Midleton
- Founded:: 1885
- County:: Cork
- Nickname:: The Magpies
- Grounds:: Clonmult Memorial Park
- Coordinates:: 51°55′13″N 8°10′33″W﻿ / ﻿51.92028°N 8.17583°W

Playing kits
| Standard colours |

Senior Club Championships
|  | All Ireland | Munster champions | Cork champions |
| Football: | 1 | 1 | 2 |
| Hurling: | 1 | 2 | 8 |

= Midleton GAA =

Gaelic sports club in County Cork, Ireland

Midleton Hurling and Football Club is a Gaelic Athletic Association club in Midleton, County Cork, Ireland. The club is affiliated to the East Cork Board and is primarily concerned with the game of hurling, but also fields teams in Gaelic football.

==History==

Located in the town of Midleton, about 16km from Cork, Midleton Football Club was formally affiliated to the newly established Gaelic Athletic Association on 17 January 1885. The club had some early successes in winning consecutive Cork SFC titles in 1889 and 1890. The latter title was subsequently converted into a Munster SFC title, before Midleton beat the Wexford representatives in the 1890 All-Ireland final.
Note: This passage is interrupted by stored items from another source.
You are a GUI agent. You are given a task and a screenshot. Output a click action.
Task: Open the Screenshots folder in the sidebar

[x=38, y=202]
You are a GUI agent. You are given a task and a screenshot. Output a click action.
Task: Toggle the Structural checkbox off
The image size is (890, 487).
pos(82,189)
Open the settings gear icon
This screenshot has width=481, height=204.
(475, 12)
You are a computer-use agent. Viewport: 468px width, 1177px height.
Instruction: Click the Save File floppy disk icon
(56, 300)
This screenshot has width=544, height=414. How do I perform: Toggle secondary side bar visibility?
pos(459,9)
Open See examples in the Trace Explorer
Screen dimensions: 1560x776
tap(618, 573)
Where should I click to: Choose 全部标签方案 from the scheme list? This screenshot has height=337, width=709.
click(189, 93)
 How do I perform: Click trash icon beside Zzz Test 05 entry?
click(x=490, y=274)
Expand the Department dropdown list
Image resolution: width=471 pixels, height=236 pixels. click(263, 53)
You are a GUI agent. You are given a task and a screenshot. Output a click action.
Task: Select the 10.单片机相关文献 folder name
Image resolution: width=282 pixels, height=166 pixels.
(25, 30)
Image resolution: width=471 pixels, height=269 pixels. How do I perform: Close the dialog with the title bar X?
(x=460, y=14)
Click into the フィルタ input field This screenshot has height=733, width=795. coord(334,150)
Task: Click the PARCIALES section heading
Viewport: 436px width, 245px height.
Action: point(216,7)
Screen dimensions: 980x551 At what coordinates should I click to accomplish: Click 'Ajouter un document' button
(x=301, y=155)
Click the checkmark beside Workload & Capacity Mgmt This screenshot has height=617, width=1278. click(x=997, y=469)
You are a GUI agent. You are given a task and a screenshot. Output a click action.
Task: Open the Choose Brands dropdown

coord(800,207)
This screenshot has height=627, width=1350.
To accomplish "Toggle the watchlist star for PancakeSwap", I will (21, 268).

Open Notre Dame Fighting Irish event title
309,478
The club supplemented these Gaelic football titles by claiming Cork SHC titles in 1914 and 1916. The club continued to win divisional titles, as well as county junior and intermediate titles at various times over the following decades.

After winning the Cork IHC title in 1978, Midleton returned to the top flight and began a new era of success. The club won four Cork SHC titles between 1983 and 1991. The club also won two Munster Club SHC titles during that period, as well as beating Athenry in the 1988 All-Ireland club final. Midleton's succeses continued into the 21st century with further Cork SHC titles in 2013 and 2021.

==Grounds==

Midleton's home ground is Clonmult Memorial Park. It is named in honour of the Clonmult ambush, which took place in a nearby townland during the War of Independence. The official opening took place on 8 April 1962 and featured a challenge match between Cork and Limerick.

==Honours==

- All-Ireland Senior Football Championship (1): 1890
- Munster Senior Football Championship (1): 1890
- All-Ireland Senior Club Hurling Championship (1): 1988
- Munster Senior Club Hurling Championship (2): 1983, 1987
- Cork Senior Football Championship (2): 1889, 1890
- Cork Senior Hurling Championship (8): 1914, 1916, 1983, 1986, 1987, 1991, 2013, 2021
- Cork Intermediate Hurling Championship (3): 1948, 1962, 1978
- Cork Intermediate Football Championship (1): 1984
- Cork Junior A Football Championship (3): 1896, 1917, 1939
- Cork Junior A Hurling Championship (4): 1917, 1945, 1984, 1990
- Cork Junior B Inter-Divisional Hurling Championship (1) 2020
- East Cork Junior A Hurling Championships (10): 1925, 1929, 1934, 1936, 1943, 1945, 1982, 1984, 1989, 1990
- East Cork Junior A Football Championships (12): 1928, 1935, 1938, 1939, 1949, 1962, 1967, 1969, 1974, 1992, 2018, 2020
- Cork Under-21 Hurling Championship (6): 1979, 1983, 1988, 1989, 2011, 2013
- Cork Minor Hurling Championships (7): 1928, 1984, 1987, 1988, 1989, 2010, 2018

==Notable players==

- John Fenton: All-Ireland SHC-winner (1978, 1984, 1986)
- Ger FitzGerald: All-Ireland SHC-winner (1986, 1990)
- Paddy FitzGerald: All-Ireland SHC-winner (1966)
- Pat Hartnett: All-Ireland SHC-winner (1984, 1986)
- Conor Lehane: National Hurling League-winner (2025)
- Denis Mulcahy: All-Ireland SHC-winner (1984, 1986)
- Mickey O'Connell: All-Ireland SHC-winner (1999)
- Colm O'Neill: All-Ireland SFC-winner (1989, 1990)
- Jim Power: All-Ireland SFC-winner (1890)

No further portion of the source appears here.